• “Pulíça” paralela
Informações de bastidores recebidas pelo Goiás24Horas revelam um dado alarmante: a Casa Militar do governo Caiado concentra hoje 253 policiais militares.
É efetivo suficiente para formar quatro quartéis, enquanto cidades do interior sobrevivem com uma única viatura para atender três ou mais municípios.
• Prioridades invertidas
Na prática, criou-se a “minha puliça” do Caiado, afastada das ruas, do patrulhamento diário e do desgaste real da atividade policial.

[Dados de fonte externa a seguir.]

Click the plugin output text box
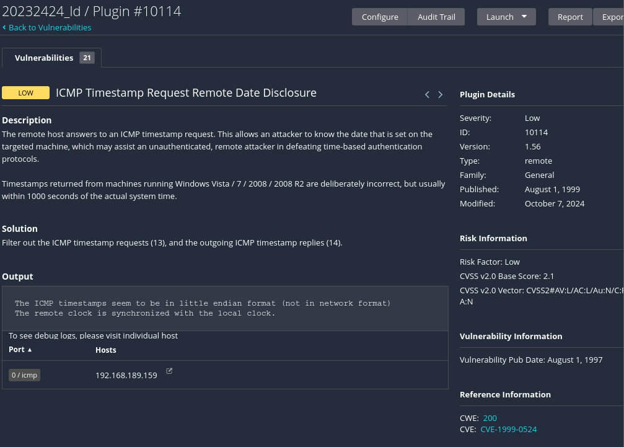This screenshot has height=447, width=624. (x=224, y=308)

Enquanto a base enfrenta falta de efetivo e jornadas exaustivas, a Casa Militar se tornou um reduto protegido e aconchegante para privilegiados.
• Um cálice de bravura
O que mais causa indignação dentro da própria corporação é o padrão que se repete: policiais lotados ou oriundos da Casa Militar aparecem, de forma repentina, como protagonistas de ocorrências rotineiras e, pouco depois, são contemplados com bravuras e promoções.

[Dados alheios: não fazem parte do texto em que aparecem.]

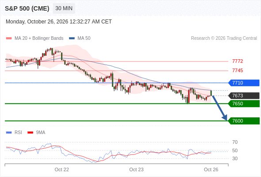Click the dark 7673 current price tag
261x177 pixels.
[x=244, y=96]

O fenômeno levanta questionamentos sérios sobre critérios, mérito e igualdade na carreira militar. São os chamados “Nutellas”, que não estão expostos ao sol do dia a dia, mas recebem promoções como se lá estivessem. Doces poderes.
• Casos graves
É desse mesmo núcleo que surgem episódios que mancham a imagem da instituição. O assassinato do empresário Fabrício Lourenço Brasil, em Goiânia, investigado como pistolagem, trouxe à cena dois sargentos da PM e um coronel com origem na Casa Militar, Alessandro Regys Reis de Carvalho, apontado pela investigação como possível mandante, com promessa de vantagens funcionais.